Mereka bertiga pun mengakhiri hari itu dengan berdoa di tengah-tengah ruangan. Kiting menceritakan kronologisnya kepada pak RT. Dan, sebagai balas budi, pak RT memberikannya dua botol sirup lagi. Biar lain kali setannya jadi manis kalo ketangkep, canda pak RT. Garing sekali dia.
‘Ada satu lagi yang bapak lupa, Ting.’ Pak RT mencegah Kiting and the gank untuk pergi. Kiting menengok dengan gerakan slow motion.
Diam-diam pak RT memasukkan sesuatu ke dalam kantung celana Kiting.
‘Periksanya di rumah aja ya,’ bisik pak RT.
Sok mesra abis anjir.
---
ENAM.
Setelah bersalaman dengan kedua anaknya, Hermanto keluar dari rumah kardusnya.
‘Semoga hari ini bapak dapet banyak rejeki ya,’ katanya kepada anaknya. Dia lalu jalan ke seberang jalan raya, duduk, lalu mengeluarkan mangkuk.

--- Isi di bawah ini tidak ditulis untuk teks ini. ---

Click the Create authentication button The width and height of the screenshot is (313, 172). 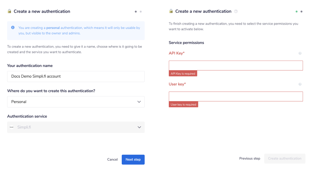(284, 159)
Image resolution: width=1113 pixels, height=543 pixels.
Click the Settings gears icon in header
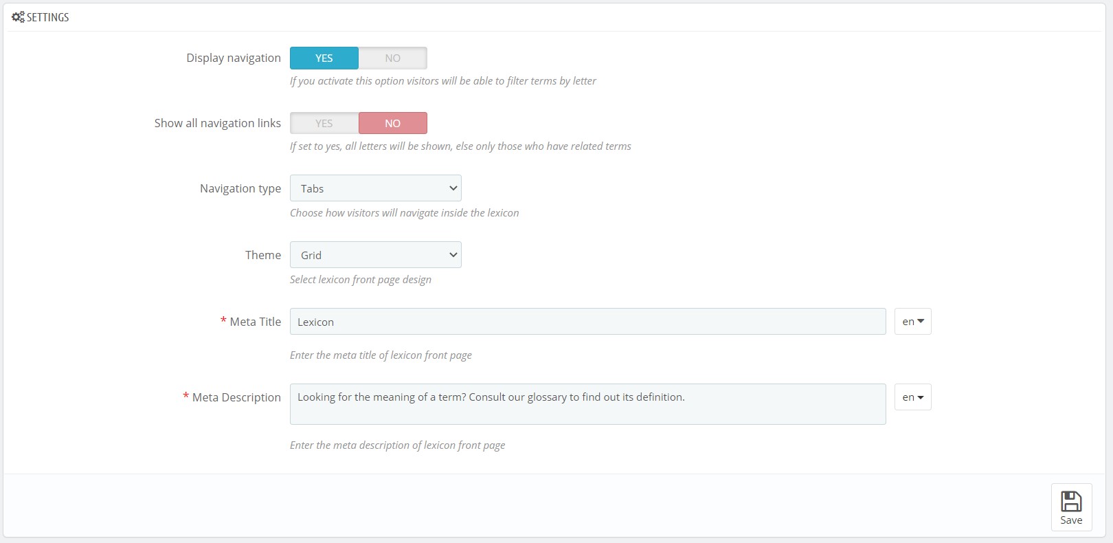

Seseorang memasukkan lempengan besi ke dalamnya.
‘Makasih, Mas.’ Hermanto mengangguk, mengambil lempengan besi itu dan memasukkan ke dalam tas. Supaya mangkuknya kembali kosong dan kesannya belum ada yang ngasih.
Setelah bengong-bengong beberapa saat, Hermanto baru sadar kalau yang barusan ia masukkan bukanlah uang koin. Bentuknya seperti kartu nama, tetapi terbuat dari besi tipis. Di salah satu sisinya ada lambang menyerupai mata.
‘Jangan-jangan…’ pikir Hermanto. ‘EMAS! INI PASTI EMAS! MAKASIH YA ALLAH?!’
Hermanto lalu membereskan barang-barangnya. ‘KRU TIPI MANA KRU TIPI! UDAH KELUAR AJA GAUSAH SEMBUNYI! MAKASIH YA ALLAH!’
Semua orang ngeliatin dengan pandangan hina.